*** Text provided Section Begins ***
Robert Ménard is a man with a mission. The founder and secretary-general of “Reporters Sans Frontières”, or “Reporters Without Borders”, is calling for a boycott of the opening ceremony of the Beijing Olympic Games. He was one of three protestors who disrupted the traditional lighting of the Olympic flame to protest at what they say is human rights abuse in Tibet and China. Not the best publicity for a country hoping to show the world a positive image during the Beijing games. Robert Ménard tells EuroNews that mixing politics with the Olympics has become inevitable, especially when China is the host.
Valérie Zabriskie, European Affairs Reporter, EuroNews : Is boycotting the Olympics’ opening ceremony really the best means of protesting against Human Rights violations in China and especially Tibet?
Robert Ménard: It’s not the BEST means, but it’s the least bad. The human rights problem in Tibet and China will not be solved in four months. For years the democratic countries, the Western powers, should have taken a firmer line with China. But now we find ourselves at a crucial point and it seems to us that heads of state and government should not be present for the three and a half hours that the opening ceremony will last. At the very least.
EuroNews: Why just a boycott of the ceremony and not of the whole Games?
Robert Ménard: Because we can’t. We can’t ask the competitors to do something that’s impossible for them. Saying to young people who have been training hard for this for months, for years, “Listen you can’t go now”, it’s just not realistic. They’re not to blame. The responsibility, the crux of the problem, lies with the International Olympic Committee for choosing Beijing as the host city. They have to face up to their responsibilities and to the politicians, because this is a political matter.
EuroNews: But when you say face up to their responsibilities, what exactly do you mean? For example Jacques Rogge, the President of the International Olympic Committee, has said the Committee was engaged in silent diplomacy with China.
*** Text provided Section Ends ***
*** Provided data Section Begins ***
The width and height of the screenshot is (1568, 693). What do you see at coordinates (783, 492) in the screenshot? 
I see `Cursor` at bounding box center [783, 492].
*** Provided data Section Ends ***
Task item A
In the Robert Ménard interview, how long does he say the Beijing opening ceremony will last?
Task item B
Rewrite the Robert Ménard interview starting at "Valérie Zabriskie, European" and ending at "the very least.", putting "one year" where "four months" appears.
Task item C
In the Robert Ménard interview, why does he call for a boycott of only the opening ceremony rather than the whole Games?

Solution A
Three and a half hours.

Solution B
Valérie Zabriskie, European Affairs Reporter, EuroNews : Is boycotting the Olympics’ opening ceremony really the best means of protesting against Human Rights violations in China and especially Tibet?
Robert Ménard: It’s not the BEST means, but it’s the least bad. The human rights problem in Tibet and China will not be solved in one year. For years the democratic countries, the Western powers, should have taken a firmer line with China. But now we find ourselves at a crucial point and it seems to us that heads of state and government should not be present for the three and a half hours that the opening ceremony will last. At the very least.

Solution C
He says it isn't realistic to tell athletes who have trained hard for months or years that they can't go, and they aren't to blame. He puts the responsibility on the International Olympic Committee for choosing Beijing as the host city.